Two years ago, I celebrated my first Christmas with the El Crucero children. Our fledgling ministry was less than 5 months old at the time, and I was definitely swimming in unchartered waters.
That first December, I was pretty surprised to discover that almost none of the children knew the meaning and purpose of Christmas. They had never heard of Mary and Joseph. They were completely unfamiliar with the nativity scene. They had never been told that Christmas is a celebration of Jesus’ birthday.
I was almost giddy with the joy of sharing the Christmas story with them. We spent three weeks getting from Elizabeth and Zechariah all the way to the wise men. We made nativity crafts and sang religious Christmas carols. I planned a party and goody bags for the Sunday before Christmas.
In the midst of this, I was told that my children had been invited to be participants in the Elk Club’s annual party and toy give-away. I was put in charge of signing children up. We were given 60 slots and it was my job to fill those slots with names and ages and to assign the children numbers. Word got out and attendance at our Sunday night program suddenly (and temporarily) exploded.
Somehow, I had been turned into the “gate-keeper.” I got invited to attend the party with my children not only as their chaperone, but as their proof of admittance. I held the decisive list of who was to be included.

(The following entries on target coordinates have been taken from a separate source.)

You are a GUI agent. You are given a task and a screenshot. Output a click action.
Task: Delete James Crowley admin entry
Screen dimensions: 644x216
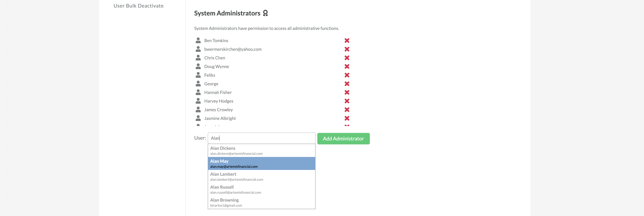[x=347, y=110]
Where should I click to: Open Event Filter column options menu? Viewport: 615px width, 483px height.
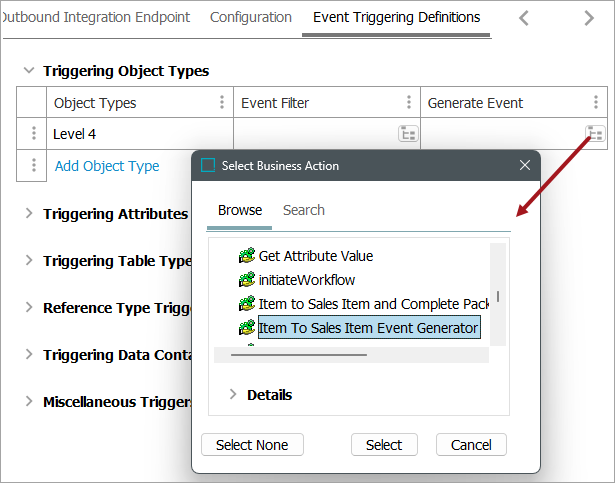pos(409,103)
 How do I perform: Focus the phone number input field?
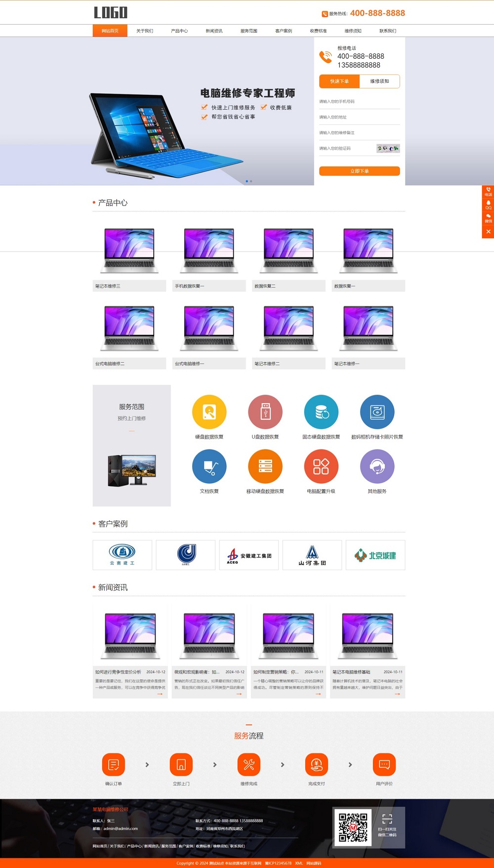pyautogui.click(x=360, y=101)
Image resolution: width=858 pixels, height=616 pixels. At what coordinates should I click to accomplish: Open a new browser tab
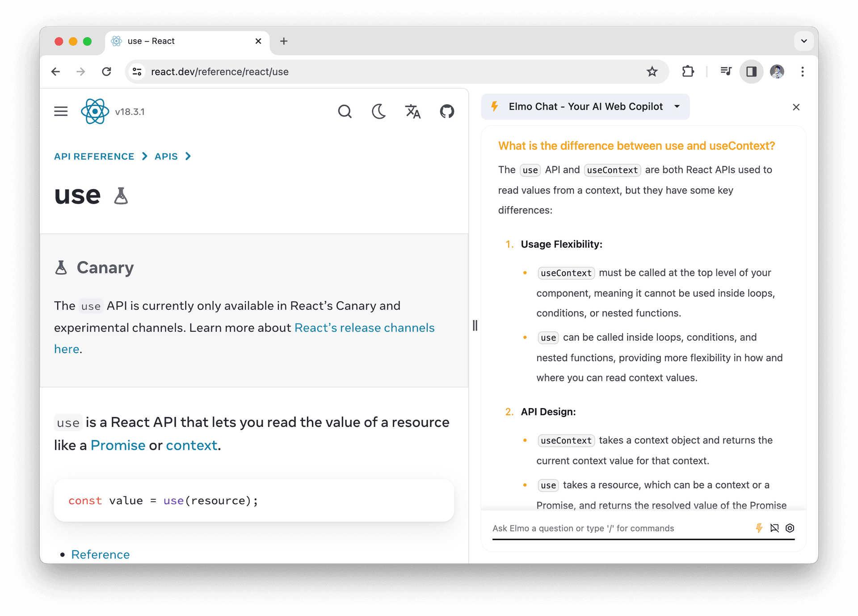[284, 41]
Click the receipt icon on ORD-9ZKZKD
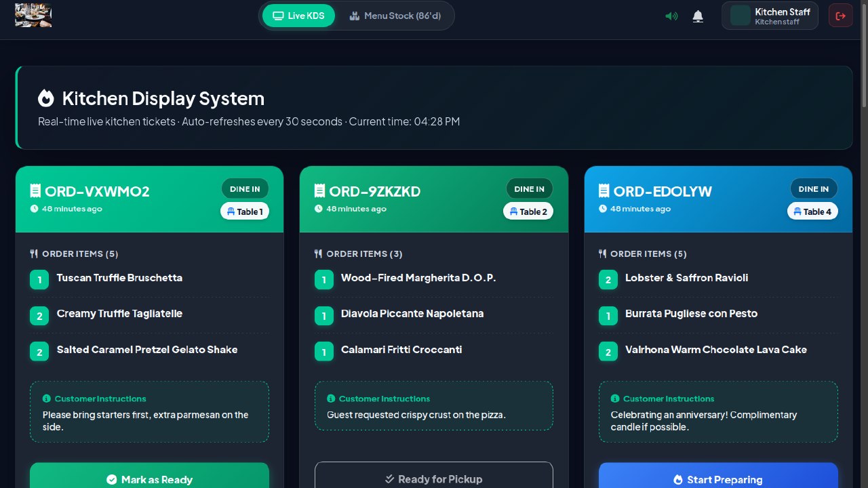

The party was something of a surreal experience for me. For the first time, I felt that I belonged to the group of recipients. I didn’t know the givers, but I cared greatly for the receivers. I watched the children be lined up by age and gender and then, one at a time, be handed a random item from the pile of donated gifts. I saw Ivan’s disappointment when he was handed an educational board game. I felt embarrassed for 2nd-grade Carlos* who was handed a plastic guitar meant for a preschooler. I didn’t know how to respond when Nayeli asked me if she could trade her toy for a different one. In the end, there were more gifts than children and kids were allowed to swap out for something different. I think they all went home basically happy, but I left feeling pretty ambiguous about the experience.
I believe that Christmas at El Crucero last year would have been largely a repeat of the previous year if it had not been for a set of extenuating circumstances that resulted in our group losing our spot in the Elk’s party. We were a week or so into December when I learned that we were not to be included. I had already been getting inquiries about when the Elks party would be and when I would start assigning numbers, so I felt responsible to find a solution.
I immediately concocted a plan.
El Crucero would have its own present distribution! I was instantly excited by the idea. We knew the children. We could get them quality presents that they actually wanted. We wouldn’t turn them into numbers on a sheet or hand them a randomly donated toy. We would buy specifically for them. We would make them feel special and important.
The very next Sunday, I announced that we were not going to the Elks party but that we would be giving out gifts at our Christmas party this year. Then I began playing Santa. I went from small group to small group asking the children what kinds of things they wanted. I didn’t promise specifics, but I made a list of all their answers (and corresponding names, when applicable). I learned that 5-year-old Brianna wanted a Minnie Mouse dress and that Rosa wanted a Little Mermaid costume. I learned that little Josue wanted a megapack of toy cars. I learned that many of the older boys wanted wrestling action figures and that John Cena was the most coveted figure of all. I learned that 5th grade Cynthia wanted clothes and that Amy wanted size 4 Nike tennis shoes (any color).
It was glorious fun buying presents for 70 children. I had raised enough money to spend about $20 per child, and my friends and I shopped the season’s deals to get the best items for the price. My dining room soon looked like a toy store. My 3-year-old daughter would go in and stare with great wonder at the wall full of dolls.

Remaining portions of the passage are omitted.